Oceans cover about two-thirds of the surface of the Earth and are the very foundations of life. They generate most of the oxygen we breathe, absorb a large share of carbon dioxide emissions, provide food and nutrients and regulate climate. They are important economically for countries that rely on tourism, fishing and other marine resources for income and serve as the backbone of international trade.
Unfortunately, human pressures, including overexploitation, illegal, unreported and unregulated fishing, destructive fishing, as well as unsustainable aquaculture practices, marine pollution, habitat destruction, alien species, climate change and ocean acidification are taking a significant toll on the world’s oceans and seas. This year, World Oceans Day is being celebrated alongside the first-ever The Ocean Conference at UN Headquarters in New York. The conference aims to strengthen commitments to Sustainable Development Goals (SDGs), particularly Goal 14 – to conserve and viably use the ocean.
As the need for sustainable utilization of marine resources continues to rise, sharing of information will play a critical role in informing people on the benefits of oceans. The Ocean Atlas 2017 provides a crucial starting point for collating information on the threats and possible solutions for the problems that oceans, seas and marine resources face. It has facts and figures on threats to marine ecosystems.

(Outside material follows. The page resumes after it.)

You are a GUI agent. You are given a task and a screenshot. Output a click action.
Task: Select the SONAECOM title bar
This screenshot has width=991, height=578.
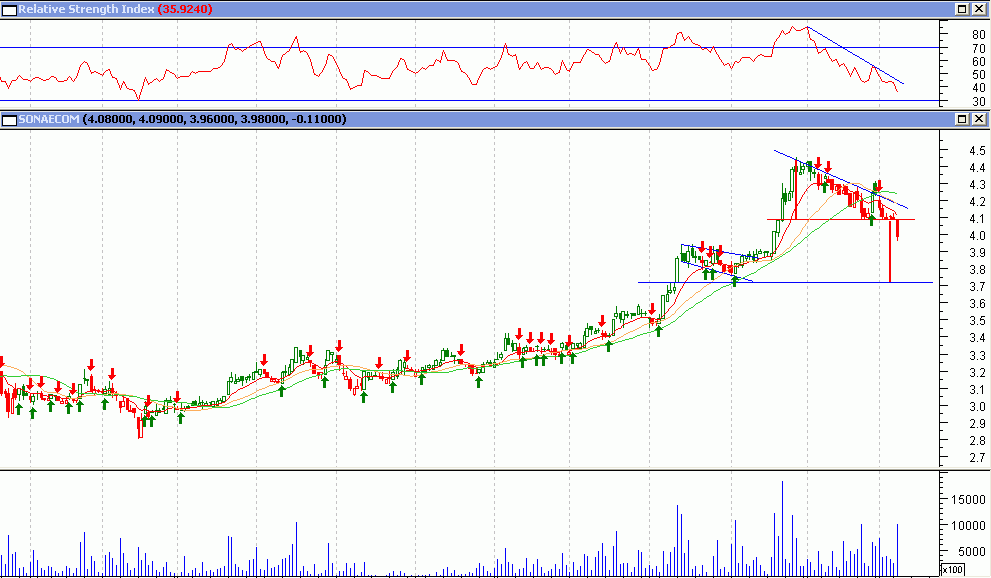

Among key issues discussed in the Atlas are the eutrophication of the ocean waters due to fertilizer use in farmlands along rivers that drain to the oceans, plastics pollution, climate change, over-exploitation of marine resources and deep sea mining. According to the document, 80 per cent of plastic waste ends up in the seas, mostly through rivers.
Kenya made a positive move in an effort to tackle plastic pollution when it recently announced a ban on the manufacture and use of plastic bags that litter much of the country. The ban is due to take effort on 28 August. If successful the measure could go a long way in reducing the amount of plastics that up in the Indian Ocean through Kenyan rivers.